§ **TASK**
Write out every line below with no difference at all.

§ **SUPPLIED DATA**

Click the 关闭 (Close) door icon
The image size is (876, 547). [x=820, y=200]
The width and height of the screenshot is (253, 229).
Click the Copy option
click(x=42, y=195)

§ **ANSWER FOR THE TASK**
Click the 关闭 (Close) door icon
The image size is (876, 547). [x=820, y=200]
The width and height of the screenshot is (253, 229).
Click the Copy option
click(x=42, y=195)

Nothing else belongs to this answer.